I have a number of co-workers from India and I know virtually nothing about the country. (I am from Canada.) Can anyone recommend a good starting point for learning more? My co-workers are from Bengaluru, if that helps.

(A good first question: is using "Bangalore" instead of "Bengaluru" insulting or inappropriate?)

My preference would be for knowing more about people from that area who are in technical jobs, but any other background information that would be useful would be appreciated.
posted by tallmiddleagedgeek to Society & Culture (13 answers total) 11 users marked this as a favorite
 
Hi! My family is from Karnataka, the state Bengaluru (formerly Bangalore) is in.

Do you generally prefer text, audio, video, or other means of learning?
posted by brainwane at 9:08 AM on October 24, 2022


My apologies if this is stating the obvious, but you already have great resources available to you for information about India. Have you tried asking your coworkers about where they're from?
posted by emelenjr at 9:09 AM on October 24, 2022 [2 favorites]


I'm from Bengaluru, and my folks and I call it Bangalore lots of times. I don't believe it's going to be offensive. Mumbai, Chennai, and Kolkata, on the other hand, are never Bombay, Madras, or Calcultta anymore, and yes, in those cases people might actually take offense.

Aside from the obvious recommendation to just talk to your colleagues and ask them, I'm not sure what to recommend re: learning about India.

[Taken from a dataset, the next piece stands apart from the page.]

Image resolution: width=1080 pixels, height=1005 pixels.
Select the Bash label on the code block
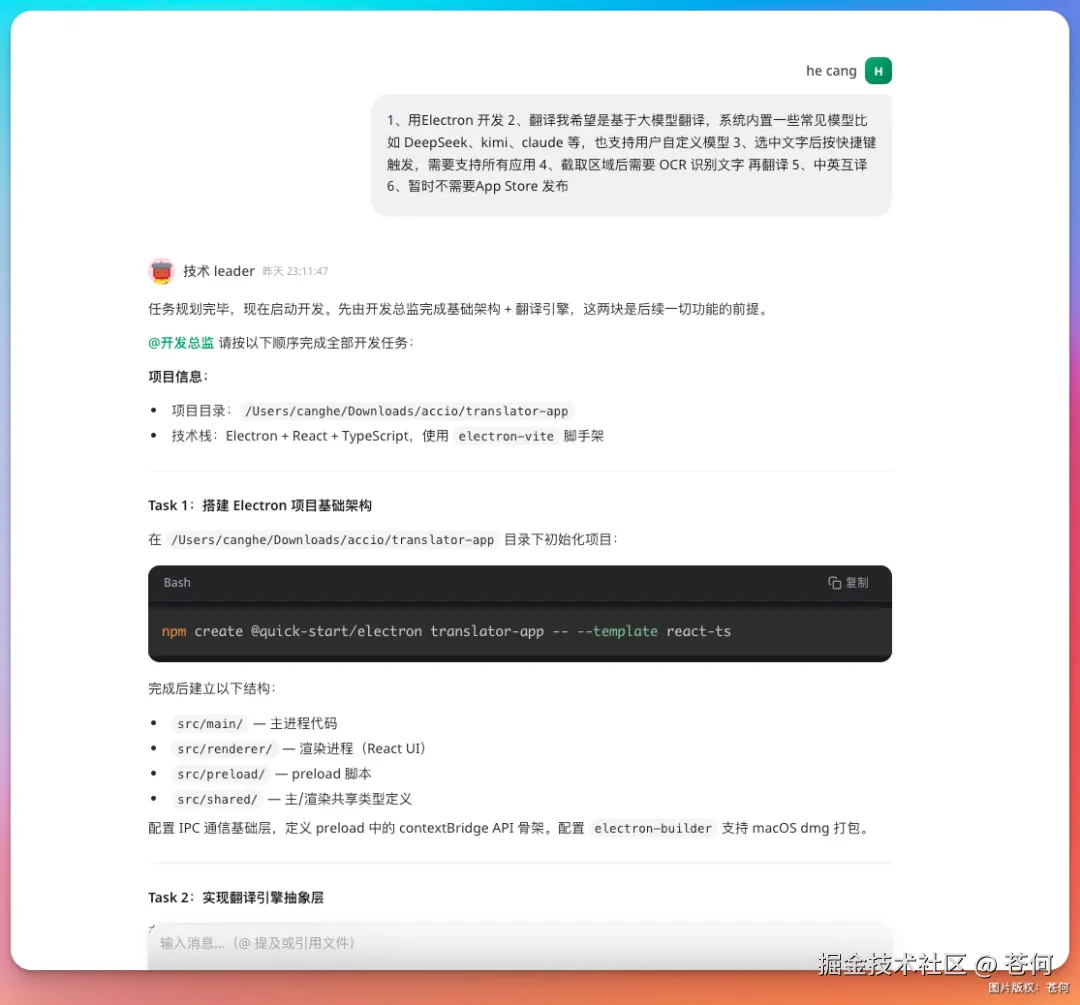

IDK what you're interested in and what your preferred method of learning might be, you know?

However, here are some shot-in-the-dark recs:

- The 1982 movie Gandhi directed by Richard Attenborough, which gives you some solid context for how colonialism ended for us and India became a country.

- The 1991 novel Such A Long Journey by Canadian-Indian writer Rohinton Mistry, which is a fabulous and accessible story of people in Mumbai in the 1980s. (If you're okay with reading more literary novels that make you work a little to understand them, then Arundhati Roy's The God of Small Things and Salman Rushdie's Midnight's Children are both incredible books that will introduce you to India in their own ways.)

- (Recommended with the caveat that this is an intro to hinduism which is not the same as an intro to India; the two categories are not the same, no matter how much hindu indians wish to conflate them) The 2011 movie Sita Sings The Blues (written, animated, directed, edited, etc. by Nina Paley) is incredibly good!! It's not just an entertaining introduction to one of the central mythological stories of Hinduism (the Ramayana is kind of like the story of Moses is for judeo-christian religions), but also that movie is a fabulous glimpse into how hindu Indians of today think about/comment on that myth. It is available to watch free online under a creative commons license.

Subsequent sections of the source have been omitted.